Add in enough cold water to cover the contents by a few inches.
Bring to a boil. Reduce the heat to a simmer, cover the pot & cook for 2 hours.

Trim the outer leaves of the cabbage off. Cut into quarters & add to the pot. Cook for an additional 2 hours. Remove the corned beef from the pot & transfer to a cutting board. Remove any visible fat from the brisket & cut into thin slices against the grain.

Using a slotted spoon, remove the cabbage & carrots. Transfer the corned beef & vegetables to a serving platter & serve.

Corned Beef & Cabbage

Adapted from Irish Traditional Cooking, by Darina Allen
Serves 8

2- 3 pound corned beef briskets
6 large carrots, peeled & cut into large chunks
3 large onions, peeled & quartered
2 teaspoon dry mustard
a few sprigs each of fresh parsley & fresh thyme, tied together
4 small heads of cabbage

Put the corned beef brisket into a large stock pot. Add the carrots, onion, mustard & herb bundle. Cover with cold water & bring to a boil. Reduce the heat to a simmer, cover the pot & cook for 2 hours. Trim the outer leaves of the cabbage off. Cut into quarters & add to the pot. Cook for an additional 2 hours.
Remove the corned beef from the pot & transfer to a cutting board. Remove any visible fat from the brisket & cut into thin slices against the grain. Using a slotted spoon, remove the cabbage & carrots. Transfer the corned beef & vegetables to a serving platter & serve.
This meal is particularly great when served with some Guinness Mustard & Horseradish Cream as condiments.

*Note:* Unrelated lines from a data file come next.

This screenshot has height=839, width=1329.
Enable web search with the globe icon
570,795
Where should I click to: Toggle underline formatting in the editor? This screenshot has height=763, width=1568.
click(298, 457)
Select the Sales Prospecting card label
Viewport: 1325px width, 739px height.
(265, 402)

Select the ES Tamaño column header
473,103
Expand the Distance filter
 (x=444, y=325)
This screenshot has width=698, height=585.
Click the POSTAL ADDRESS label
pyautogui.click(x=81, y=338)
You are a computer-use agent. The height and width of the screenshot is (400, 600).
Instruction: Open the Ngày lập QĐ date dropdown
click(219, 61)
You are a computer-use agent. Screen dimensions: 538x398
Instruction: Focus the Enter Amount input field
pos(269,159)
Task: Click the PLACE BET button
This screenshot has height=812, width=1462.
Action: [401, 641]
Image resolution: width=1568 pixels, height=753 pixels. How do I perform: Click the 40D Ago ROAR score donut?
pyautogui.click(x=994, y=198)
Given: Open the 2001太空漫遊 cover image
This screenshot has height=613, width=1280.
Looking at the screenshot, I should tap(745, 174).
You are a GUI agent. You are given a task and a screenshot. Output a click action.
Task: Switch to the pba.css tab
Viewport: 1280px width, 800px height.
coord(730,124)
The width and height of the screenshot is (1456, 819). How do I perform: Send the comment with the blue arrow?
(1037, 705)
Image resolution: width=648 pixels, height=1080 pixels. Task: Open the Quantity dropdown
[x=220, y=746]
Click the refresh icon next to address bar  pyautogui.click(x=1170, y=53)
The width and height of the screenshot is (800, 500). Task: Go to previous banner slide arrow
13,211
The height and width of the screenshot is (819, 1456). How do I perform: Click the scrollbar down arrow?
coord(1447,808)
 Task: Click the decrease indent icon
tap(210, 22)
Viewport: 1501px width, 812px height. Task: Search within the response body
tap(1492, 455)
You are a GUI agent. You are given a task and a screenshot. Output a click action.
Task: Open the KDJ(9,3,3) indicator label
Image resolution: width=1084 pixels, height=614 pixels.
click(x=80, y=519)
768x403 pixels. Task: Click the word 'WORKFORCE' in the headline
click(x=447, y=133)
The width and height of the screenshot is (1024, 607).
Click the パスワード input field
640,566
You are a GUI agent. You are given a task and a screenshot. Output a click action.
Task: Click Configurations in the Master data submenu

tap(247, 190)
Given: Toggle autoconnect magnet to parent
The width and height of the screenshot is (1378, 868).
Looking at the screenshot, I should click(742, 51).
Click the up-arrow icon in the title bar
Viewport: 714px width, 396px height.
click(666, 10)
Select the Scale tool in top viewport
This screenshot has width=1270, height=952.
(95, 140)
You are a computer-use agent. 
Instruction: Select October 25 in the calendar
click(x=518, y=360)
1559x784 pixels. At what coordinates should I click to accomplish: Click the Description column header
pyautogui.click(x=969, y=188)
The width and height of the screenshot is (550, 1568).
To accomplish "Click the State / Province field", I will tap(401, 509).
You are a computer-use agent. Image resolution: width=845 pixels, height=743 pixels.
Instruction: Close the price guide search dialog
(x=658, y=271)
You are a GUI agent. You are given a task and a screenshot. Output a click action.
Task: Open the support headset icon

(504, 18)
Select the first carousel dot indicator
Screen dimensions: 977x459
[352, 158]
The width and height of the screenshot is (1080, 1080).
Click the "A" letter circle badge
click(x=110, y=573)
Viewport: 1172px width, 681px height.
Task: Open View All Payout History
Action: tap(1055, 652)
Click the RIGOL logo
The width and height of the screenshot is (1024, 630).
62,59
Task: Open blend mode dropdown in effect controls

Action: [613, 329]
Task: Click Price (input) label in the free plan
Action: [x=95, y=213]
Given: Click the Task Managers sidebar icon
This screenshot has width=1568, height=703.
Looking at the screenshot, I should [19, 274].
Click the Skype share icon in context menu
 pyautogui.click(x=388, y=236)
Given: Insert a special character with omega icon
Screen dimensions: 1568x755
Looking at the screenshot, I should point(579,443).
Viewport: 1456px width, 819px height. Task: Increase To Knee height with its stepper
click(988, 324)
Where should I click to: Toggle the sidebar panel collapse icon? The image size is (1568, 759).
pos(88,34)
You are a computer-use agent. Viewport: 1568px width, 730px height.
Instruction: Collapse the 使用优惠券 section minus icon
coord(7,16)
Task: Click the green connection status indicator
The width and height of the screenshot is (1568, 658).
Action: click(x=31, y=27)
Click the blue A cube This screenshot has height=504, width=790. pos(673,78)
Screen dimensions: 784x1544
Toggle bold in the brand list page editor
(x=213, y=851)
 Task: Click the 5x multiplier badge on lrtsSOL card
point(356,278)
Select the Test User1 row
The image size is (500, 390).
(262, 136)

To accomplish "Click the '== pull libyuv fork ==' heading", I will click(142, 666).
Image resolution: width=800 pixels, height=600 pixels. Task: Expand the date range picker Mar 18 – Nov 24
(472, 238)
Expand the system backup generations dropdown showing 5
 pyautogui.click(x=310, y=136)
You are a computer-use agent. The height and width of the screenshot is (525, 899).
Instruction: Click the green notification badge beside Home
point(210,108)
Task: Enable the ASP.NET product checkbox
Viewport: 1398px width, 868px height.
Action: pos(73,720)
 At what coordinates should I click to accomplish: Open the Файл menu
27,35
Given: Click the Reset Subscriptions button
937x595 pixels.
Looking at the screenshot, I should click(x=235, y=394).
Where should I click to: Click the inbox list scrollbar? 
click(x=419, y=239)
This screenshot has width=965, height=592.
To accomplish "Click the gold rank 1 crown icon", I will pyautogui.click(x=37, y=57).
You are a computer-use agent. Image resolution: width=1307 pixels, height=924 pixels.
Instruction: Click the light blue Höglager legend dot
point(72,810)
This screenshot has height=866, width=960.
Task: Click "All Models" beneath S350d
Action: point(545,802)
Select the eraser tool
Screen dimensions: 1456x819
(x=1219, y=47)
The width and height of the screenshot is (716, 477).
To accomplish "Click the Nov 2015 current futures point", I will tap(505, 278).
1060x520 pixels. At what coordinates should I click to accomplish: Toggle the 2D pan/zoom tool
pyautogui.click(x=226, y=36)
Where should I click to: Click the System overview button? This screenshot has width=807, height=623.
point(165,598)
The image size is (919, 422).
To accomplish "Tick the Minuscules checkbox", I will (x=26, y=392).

Click here for the printable recipe.

4 comments:

qutins said...

yum! Can I come over? If i do cook corned beef, it will be just me, eating the whole thing!! Lol, but this recipe looks so easy and delicious.

Lisa said...

Sounds delicious! I'll end up halving it though (only two of us!) but it sounds delightful. Can't wait to enjoy it with a guiness!

Anonymous said...

Your photos are stunning. I have only one comment- you omitted the usual practice of skimming the scum that rises from the initial cooking of the corned beef. Probably you have a good reason for doing it the way you do, but many recipes include that step.

kate said...

Anonymous - Thank you for the kind comments regarding my photos :)
This is a recipe by Darina Allen, which I found on the website, Epicurious. She does not instruct to skim any of the foamy stuff off the water - which is why I did not do so here. To tell you the truth, I don't think it's really necessary, but you certainly could if you'd like to! I think it depends on the corned beef you use, how fast you boil the liquid and I'm sure other factors as well.
If the scum is abundant to the point where it would attach to the beef or cabbage and leave them unappetizing looking, I would skim it off. But in my experience, I don't find it to be an issue. Hope this helps!